It isn't anything to do with Tallarn sorry.


----------



## stompzilla

Power armour/ carapace?


----------



## Jacobite

Nope sorry stomp that an't it.


----------



## Skcuzzlebumm

Ok now your Q makes more sense.

Though can't for the life of me think what you mean.


----------



## MarzM

Ok, there could be a couple of answers to this.

1, - They keep refering to "storm Bolters" when it was combi-bolters they had

2, - In "Flight of the Eisenstein" they mention Razorbacks. These didn't come into service untill M35

3, - (personal Fav) Space Marines did not have fucking Landspeeder during the Heresy! Im sick of bloody saying it and it gets on my damn nerve.

4, - In "Fulgrim" it says that lighning claws are retractible when they're not!



MarzM :mrgreen:


----------



## Jacobite

MarzM has it. Number One was what I was after. That really pissed me of in the first book - kinda shocked me since it was Abnett. And the Land Speeders also really annoys me as well. Don't remember the Razorback's in Flight and havn't read Fulgrim yet - just bought it though so soon.

Your q dude


----------



## MarzM

Yeah, chapter 1 of the first book and Horus put a Storm Bolter round through the "false" Emperors head was kinda wrong. Almost as dissapointing as the "dryer than a Tallerns sandel" comment which was very wrong!

Ok.

Exactly how does an Inquisitor become an Inquisitor Lord?


MarzM :mrgreen:


----------



## Jacobite

He/she has the title bestoyed upon them by a existing Inquisitor Lord but has to be ratified by at least 2 other Lords as well.


----------



## MarzM

Exactly! Now if you dont mind, im very drunk and im going to bed!


MarzM :drunk:


----------



## Jacobite

Lol fair enough

Ok my q um easy one "What is a 'last chance box'?


----------



## cccp

last lasgun power cell/last ammo clip?


----------



## Jacobite

Yep thats it perfect. Your q boss


----------



## cccp

name the two most senior officers of the valhallan 597th regiment.


----------



## MarzM

Colonel Regina Kasteen and Major Ruput Broklaw.

Obviously its Ciaphas Cains Regement too, but i think these would be the most senior officers.



MarzM :mrgreen:


----------



## cccp

damn right marz. thought that one woud take a _little_ longer to answer.


----------



## MarzM

It did! I have/had a hangover!

I'll think of a Q in a mo

MarzM :mrgreen:


----------



## MarzM

Pretty easy one again.


Who created the Ork race and why was it done?


MarzM :mrgreen:


----------



## cccp

supposedly the old ones, to fight against the necronyr?


----------



## MarzM

Correct!

You not been expelled yet?

Oh well your turn!

MarzM :mrgreen:


----------



## cccp

no they havent got me yet! 

what do the iron warriors and lieutenant kage have in common?


----------



## Skcuzzlebumm

Lieutenant Kane has a bionic skull and is nicknamed "iron skull"

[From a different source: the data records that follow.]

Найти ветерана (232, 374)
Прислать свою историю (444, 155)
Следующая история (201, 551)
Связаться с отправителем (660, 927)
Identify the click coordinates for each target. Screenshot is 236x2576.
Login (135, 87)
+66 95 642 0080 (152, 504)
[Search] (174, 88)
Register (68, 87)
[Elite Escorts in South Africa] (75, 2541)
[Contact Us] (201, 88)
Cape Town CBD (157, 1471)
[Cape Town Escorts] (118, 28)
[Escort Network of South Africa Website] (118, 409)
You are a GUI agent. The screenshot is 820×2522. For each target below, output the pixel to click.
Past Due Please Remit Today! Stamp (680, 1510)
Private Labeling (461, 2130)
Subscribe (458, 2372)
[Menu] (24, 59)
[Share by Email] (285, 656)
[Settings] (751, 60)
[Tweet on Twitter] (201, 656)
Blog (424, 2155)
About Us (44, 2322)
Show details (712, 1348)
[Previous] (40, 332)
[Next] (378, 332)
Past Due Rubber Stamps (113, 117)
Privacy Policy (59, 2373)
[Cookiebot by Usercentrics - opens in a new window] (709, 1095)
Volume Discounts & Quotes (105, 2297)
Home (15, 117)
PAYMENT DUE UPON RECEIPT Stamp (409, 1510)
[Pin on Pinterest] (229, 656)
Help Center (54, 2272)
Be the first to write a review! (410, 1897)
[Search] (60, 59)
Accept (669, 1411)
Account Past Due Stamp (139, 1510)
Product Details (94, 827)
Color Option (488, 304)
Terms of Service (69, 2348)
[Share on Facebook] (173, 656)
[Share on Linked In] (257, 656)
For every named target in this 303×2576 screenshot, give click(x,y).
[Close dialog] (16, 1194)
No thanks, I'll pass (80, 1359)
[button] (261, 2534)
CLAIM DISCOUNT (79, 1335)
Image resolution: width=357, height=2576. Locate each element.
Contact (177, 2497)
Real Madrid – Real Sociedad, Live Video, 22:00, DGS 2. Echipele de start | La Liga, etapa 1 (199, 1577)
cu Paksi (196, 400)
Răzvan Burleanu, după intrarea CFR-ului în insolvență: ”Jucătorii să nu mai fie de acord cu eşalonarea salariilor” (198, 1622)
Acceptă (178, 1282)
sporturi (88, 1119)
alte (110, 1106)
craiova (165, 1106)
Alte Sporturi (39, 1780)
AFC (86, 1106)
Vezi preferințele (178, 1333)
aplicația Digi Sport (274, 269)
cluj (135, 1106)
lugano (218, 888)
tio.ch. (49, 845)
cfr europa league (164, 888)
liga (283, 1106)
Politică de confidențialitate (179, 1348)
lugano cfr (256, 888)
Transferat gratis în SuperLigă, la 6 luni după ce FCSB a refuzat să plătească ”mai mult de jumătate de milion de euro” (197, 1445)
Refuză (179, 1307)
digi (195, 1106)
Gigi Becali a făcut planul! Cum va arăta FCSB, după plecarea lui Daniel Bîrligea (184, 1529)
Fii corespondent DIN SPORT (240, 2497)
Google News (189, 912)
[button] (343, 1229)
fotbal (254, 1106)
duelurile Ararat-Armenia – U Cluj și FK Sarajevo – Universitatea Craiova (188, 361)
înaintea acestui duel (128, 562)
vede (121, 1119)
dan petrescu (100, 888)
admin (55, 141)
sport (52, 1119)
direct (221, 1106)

The iron warriors chapter badge is an iron skull.

?????


----------



## cccp

not what i looking for.


----------



## pathwinder14

MarzM said:


> Pretty easy one again.
> 
> 
> Who created the Ork race and why was it done?
> 
> 
> MarzM :mrgreen:


I thought they were created by the old ones to destroy the Great Devourer known as teh tyranids...not the necrons. If you read the old 2nd edition ork codex and fluff it all points to them taking out the Tyranids. Did that fluff change?


----------



## Pyromanic Tendencies

I'd say so. The Olds Ones created the Orks millions of years perfore the present, and the Tyranids only arrived half way thourgh the 41st millenium, according to current fluff.


----------



## pathwinder14

I kind thought GW wouldn't keep the story line straight.


----------



## cccp

no reply for 3 days?

do i get an award?


----------



## Jacobite

Yep you do ya mean spirted bastard. But first we need the answer and then you can ask again.


----------



## cccp

iron warriors homeworld and kage's homeworkd are both named olympia. i abstain from asking another question as i wont be posting for a while.


----------



## Jacobite

I'll do it then

"How many years of focussed psyhic energy has the Bedlum Staff undergone?"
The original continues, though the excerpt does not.